In Morgan v. Morgan, supra, the court balanced many factors, including the parties’ financial status, their obligations, their ages, stations in life, and opportunities for development and self-fulfillment, and held that a wife who had dropped out of college to support the family while the husband finished his undergraduate work and law school was entitled to alimony while she resumed her education, instead of requiring her to go back to work as a secretary.

In Wintermyer v. Wintermyer, (Okl.1975), 1 Family Law Reporter 2388, 2389, the court put great weight on the fact that the husband had

“a valuable skill and a financially rewarding career. He [had] an earning capability of a minimum of $32,000 per year and a maximum of about $45,000 per year. She [had] little skill with an earning capability of $4,800 per year.”

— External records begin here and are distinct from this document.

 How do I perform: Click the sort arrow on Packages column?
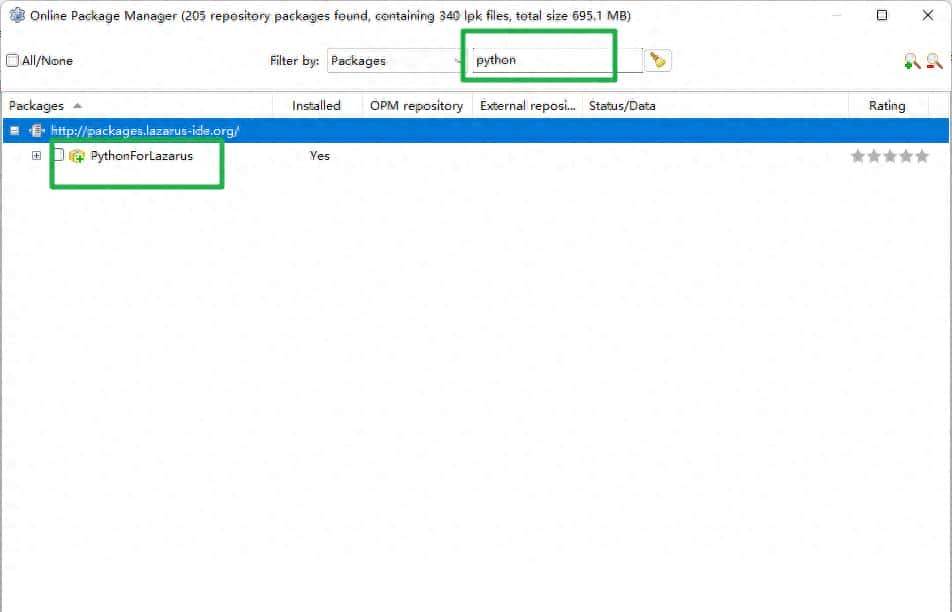pos(78,106)
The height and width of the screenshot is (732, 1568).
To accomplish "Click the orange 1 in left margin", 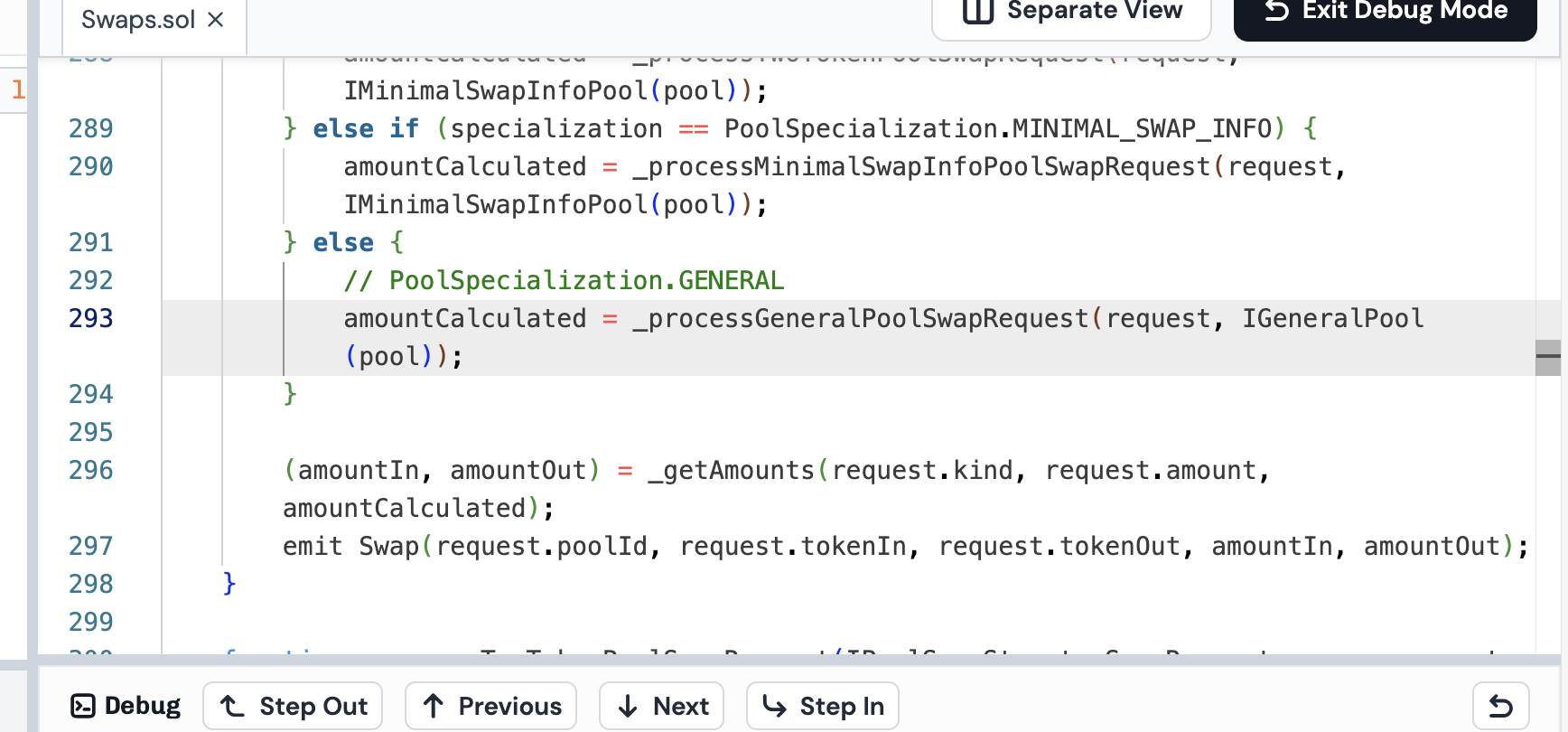I will pyautogui.click(x=18, y=90).
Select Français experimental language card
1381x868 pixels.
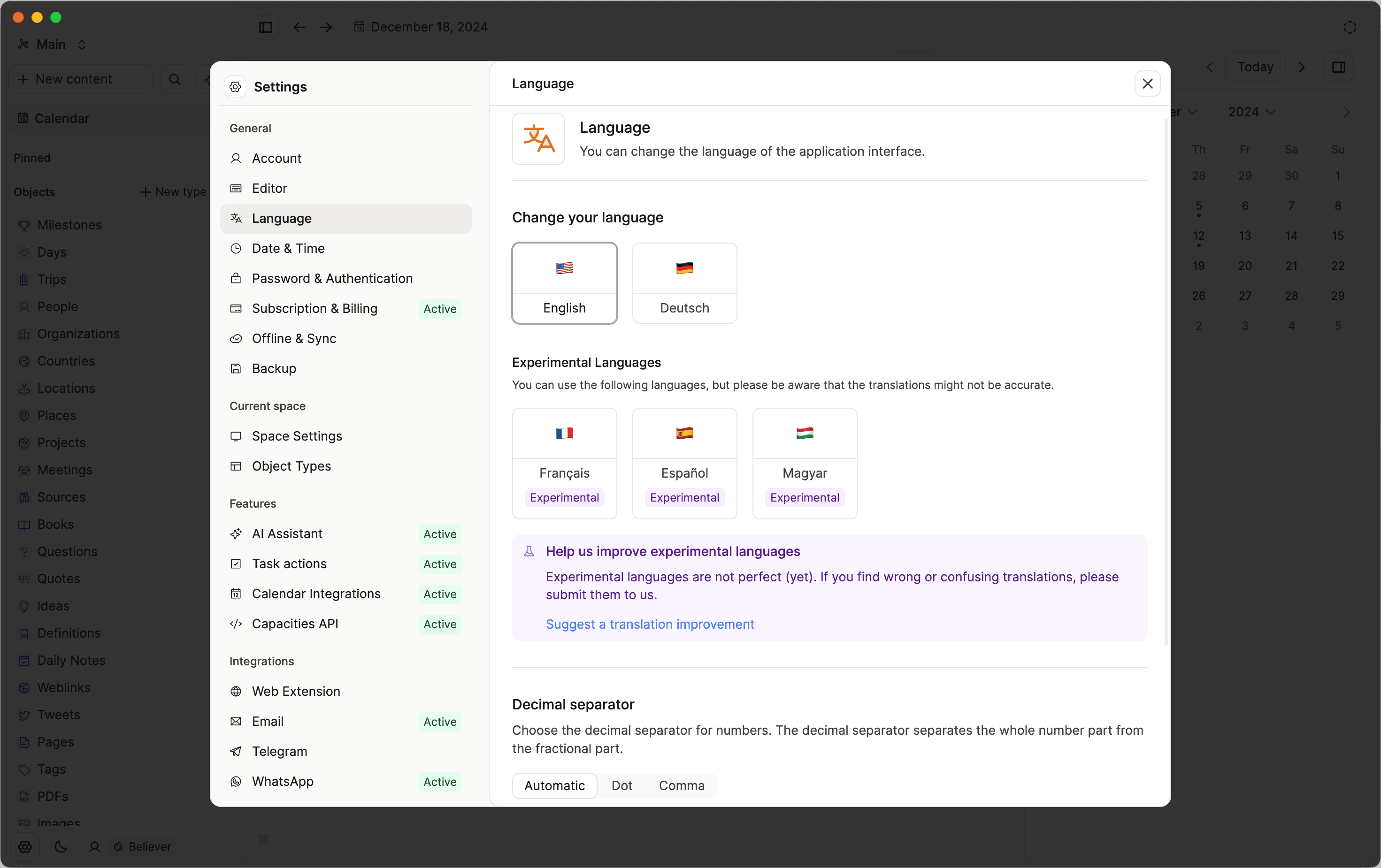pos(564,463)
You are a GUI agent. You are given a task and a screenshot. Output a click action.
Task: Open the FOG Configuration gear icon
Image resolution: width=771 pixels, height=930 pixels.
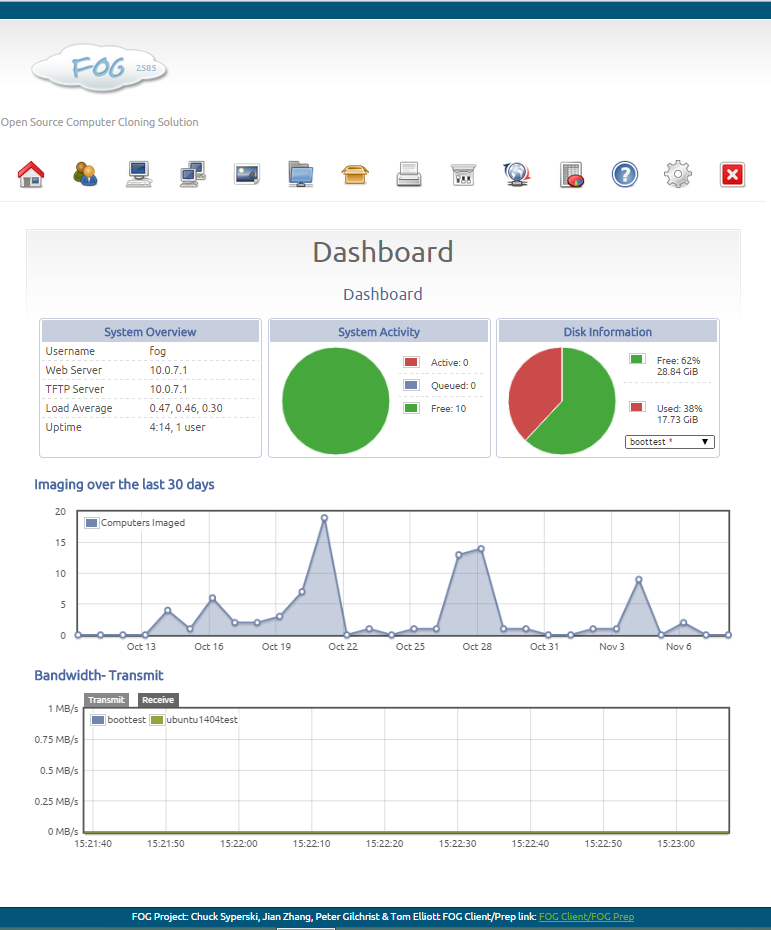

The court found that both parties had worked hard and each had contributed in his or her own way to the marriage.

In Parsons v. Parsons, 68 Wis.2d 744, 229 N.W.2d 629, 634 (1975), the Wisconsin Supreme Court held that the contribution of a full-time homemaker-housewife to a marriage is as great as, or greater than, that of a wife employed outside the home.

As I have said, I believe the trial court in the present case made an entirely proper disposition of a difficult matter. I believe there was no error, clear or otherwise. I *921would affirm both the placement of custody in the father and the award of alimony to the mother. Since the majority reverses the trial court on the award of alimony, I dissent from that reversal.

. According to Table 22, Digest of Educational Statistics (1974), entitled “Annual Mean Income, Lifetime Income, and Educational Attainment of Men in the United States for Selected Years 1956-72,” the mean lifetime income of a 1972 male college graduate will be $711,000, while the mean lifetime income of a male with one or more years of graduate work will be $824,000.